Ultimement, les objectifs de la chaire seront de mesurer la capacité d’adaptation des oiseaux migrateurs aux changements climatiques et de cerner les répercussions du transport de contaminants sur l’ensemble du réseau trophique.

« Est-ce qu’il y a un transfert de contaminants si ces animaux s’alimentent dans des champs aux États-Unis et ici [dans le sud du Québec] et s’ils sont eux-mêmes consommés par des Inuit? »

Pierre Legagneux, professeur adjoint au Département des sciences et de génie de l’Université Laval
Le professeur adjoint au Département des sciences et de génie de l’Université Laval, Pierre Legagneux, a été nommé à la direction de la Chaire de recherche sur l’impact des migrations animales sur les écosystèmes arctiques. (Grant Gilchrist/Courtoisie de Pierre Legagneux)
Simulation de stress climatiques

Entre les mois de mai et d’août, les scientifiques se sont déjà rendus à l’Île-aux-Oies, dans le sud du Québec, pour installer sur des oies des neiges des colliers capables de suivre leur migration vers l’Arctique canadien, où elles se rendent pour leur nidification.

Le processus visait notamment à déterminer la taille de leurs populations et à suivre leur déplacement vers l’île Bylot, au large de la pointe nord de l’île de Baffin, au Nunavut. L’Université Laval y a d’ailleurs un pied-à-terre – une station de recherche accessible au printemps – depuis 1989.

La station de recherche du Centre d’études nordiques est affiliée à plusieurs universités québécoises, dont l’Université Laval. (Andréanne Beardsell/Courtoisie de Marie-Christine Cadieux)

Une autre partie des travaux portera d’ailleurs sur l’incidence de stress climatiques sur le comportement, la physiologie et la taille de populations d’oiseaux migrateurs, un phénomène que les scientifiques mesureront à l’aide d’implants hormonaux. « Plutôt que d’attendre 30 ans avant de voir comment certaines populations sont capables de s’adapter, nous allons simuler ces différents stress », explique-t-il.

La multiplication des événements climatiques extrêmes, comme la formation de tempêtes ou le manque de nourriture, augmente considérablement le niveau de stress des oiseaux migrateurs.

« Nos travaux antérieurs suggèrent que des stress provoqués dans le Sud pourraient générer des décisions de ne pas se reproduire dans le Nord […] ce qui a évidemment des répercussions sur les dynamiques de population », assure Pierre Legagneux.

Connaissances des Inuit

Pour mener ses recherches, l’équipe de l’Université Laval s’appuiera sur les connaissances des Inuit, qui leur fourniront divers renseignements liés aux déplacements des animaux. « [Les Inuit] sont aux premières loges, souligne-t-il. Ils sont là l’hiver alors que nous ne le sommes pas, ce qui fait qu’on a vraiment une vision biaisée dans nos recherches. »

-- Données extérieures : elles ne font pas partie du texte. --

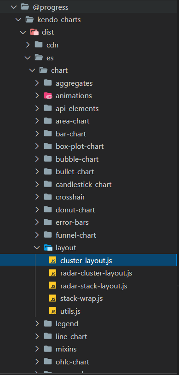Collapse the layout folder chevron
The image size is (179, 375).
click(x=37, y=248)
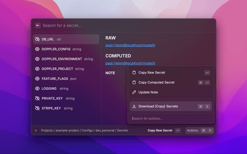The image size is (247, 154).
Task: Click the hidden-eye icon next to STRIPE_KEY
Action: (37, 108)
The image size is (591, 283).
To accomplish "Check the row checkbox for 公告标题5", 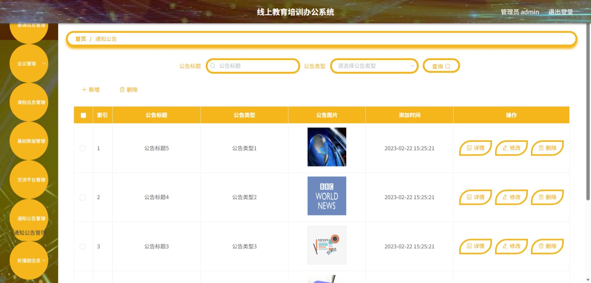I will (82, 148).
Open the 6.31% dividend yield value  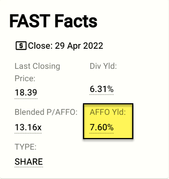tap(102, 89)
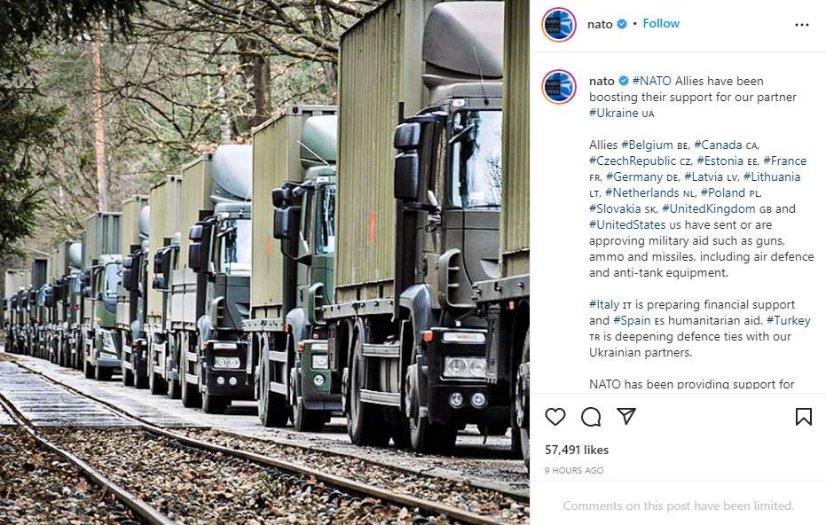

Les chercheurs s’appuieront notamment sur des données transmises par des Inuit sur l’application mobile Siku, une encyclopédie numérique qui sera officiellement lancée au mois de décembre et où des chasseurs peuvent partager en temps réel des informations sur les migrations d’animaux ou sur les conditions de la glace.

« C’est avant tout une application faite par et pour les Inuit », explique le directeur exécutif de la Société des eiders de l’Arctique, Joel Heath, au bout du fil. L’organisme, qui est derrière l’application, offre entre autres des formations à des chasseurs inuit et cris pour mieux les outiller pour faire face aux changements climatiques.

L’application mobile Siku permet notamment à des chasseurs inuit de cartographier les migrations d’espèces animales. (Courtoisie de Joel Heath)

« Dans un contexte de changements climatiques, des données comme celles-ci sont incroyablement riches », estime le scientifique.

Pierre Legagneux croit que la science participative est une bonne occasion d’allier savoir traditionnel et recherche scientifique. « C’est cette complémentarité qu’on essaye de mettre en place », affirme-t-il.

Au mois de février, l’équipe de scientifiques rencontrera des résidents de Pond Inlet, la communauté limitrophe à leur site de recherche de l’île Bylot, pour leur fournir des renseignements liés à leurs analyses.